Gamers following the news at the time may remember the beginning and the end of the ill-fated bill, which would have limited the rental or sale of some violent or sexually explicit games to minors, while carrying a penalty of up to $1,000 for offending retailers. The legislation was struck down by U.S. District Court Judge Matthew Kennelly, who found the bill unconstitutional when it failed to present a clear link between violence in games and aggressive behavior.
"In most people's minds, the legislation was unconstitutional and it was clear it wasn't going anywhere," said Charles Wheeler III, a journalism professor at the University of Illinois.
Now an Illinois House of Representatives committee has discovered that the amount spent in support of the legislation totaled some $1 million in taxpayer money.

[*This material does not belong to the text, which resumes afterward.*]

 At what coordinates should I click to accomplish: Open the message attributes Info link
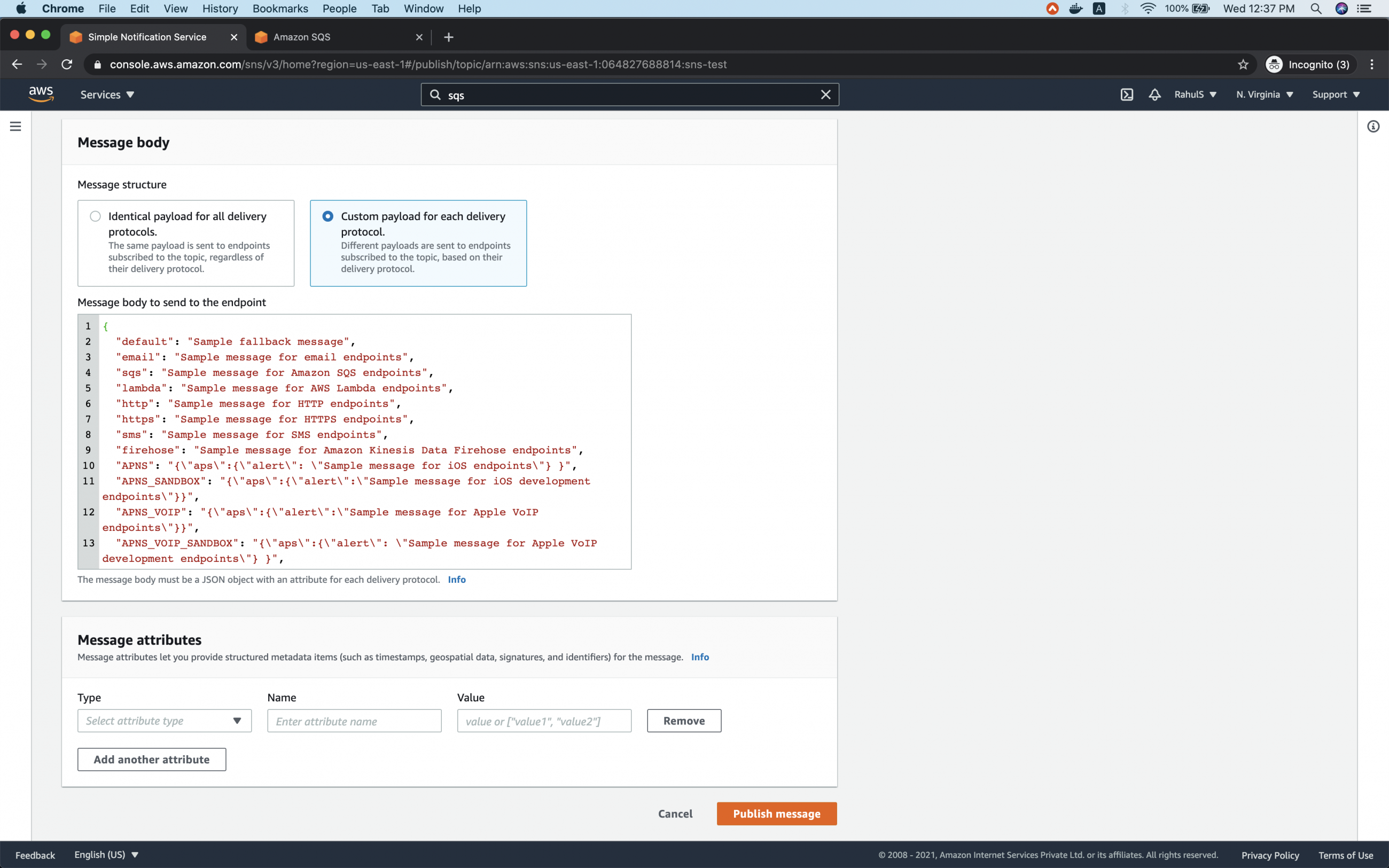(x=700, y=656)
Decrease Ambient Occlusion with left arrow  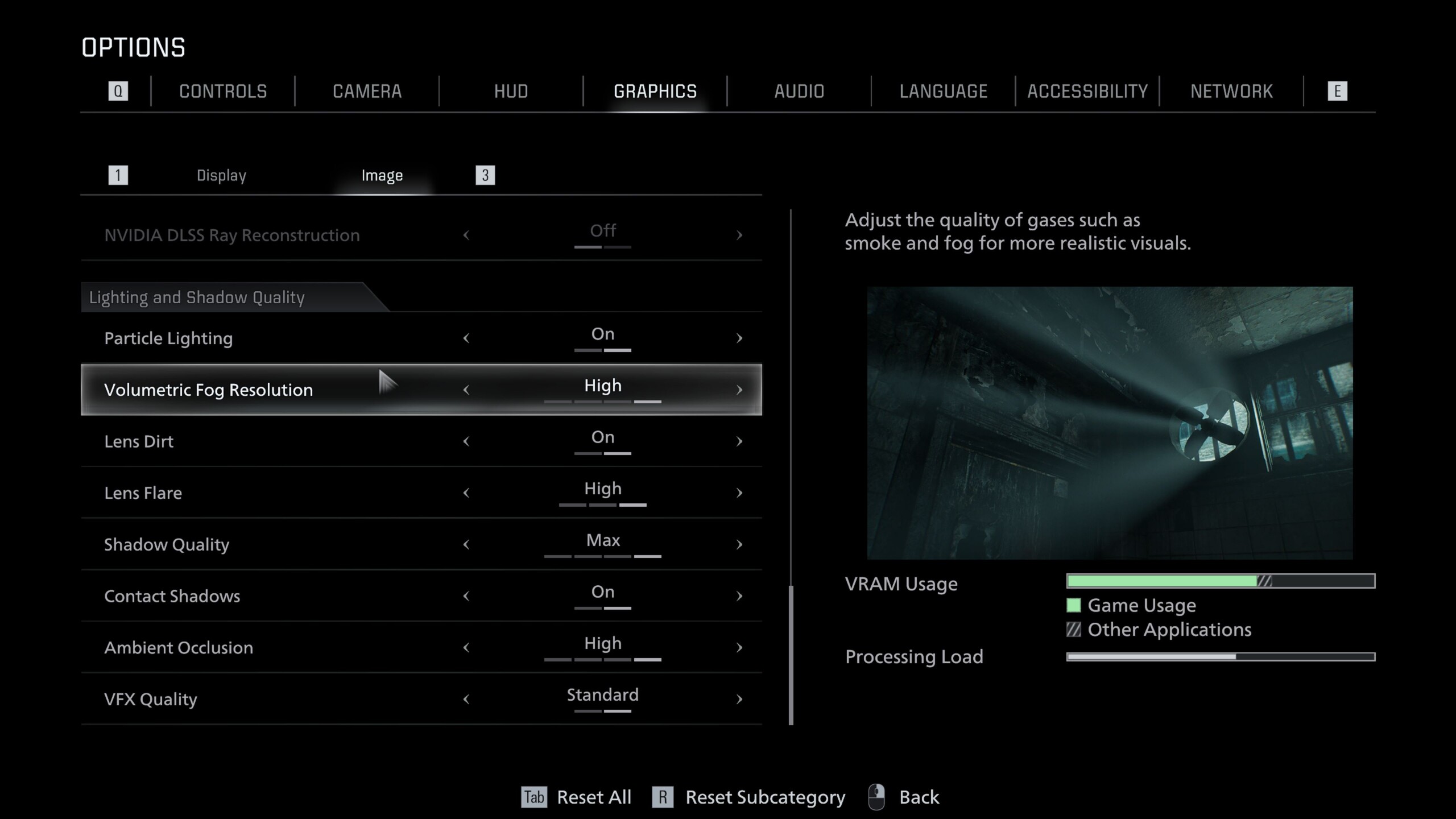pos(466,647)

Gov. Blagojevich's staff testified before the committee, revealing that various state agencies were billed to pay for the effort. "We had a strong suspicion that the governor was using funds appropriated by the General Assembly as his own personal piggy bank," said state representative Jack Franks (D).
Some state lawmakers who voted for the bill have defended their position by claiming they were forced to do so for political reasons. State senator Mike Jacobs (D) labeled the bill as "important," but said he would not have voted for it had he known the cost. Gov. Blagojevich has not yet responded to the story.
"It's unfortunate that the state of Illinois spent taxpayer money defending this statute. This is precisely what we told them would happen," said David Vite of the Illinois Retail Merchants Association.